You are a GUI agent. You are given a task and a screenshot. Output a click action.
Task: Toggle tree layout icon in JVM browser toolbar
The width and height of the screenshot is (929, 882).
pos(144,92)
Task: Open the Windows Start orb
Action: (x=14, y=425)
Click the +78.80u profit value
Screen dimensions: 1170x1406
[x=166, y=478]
--------------------
The answer must be the lines from the one containing "The width and" through the last line of the records, copied exactly, with nothing else.

The width and height of the screenshot is (929, 882).
pos(144,92)
Task: Open the Windows Start orb
Action: (x=14, y=425)
Click the +78.80u profit value
Screen dimensions: 1170x1406
[x=166, y=478]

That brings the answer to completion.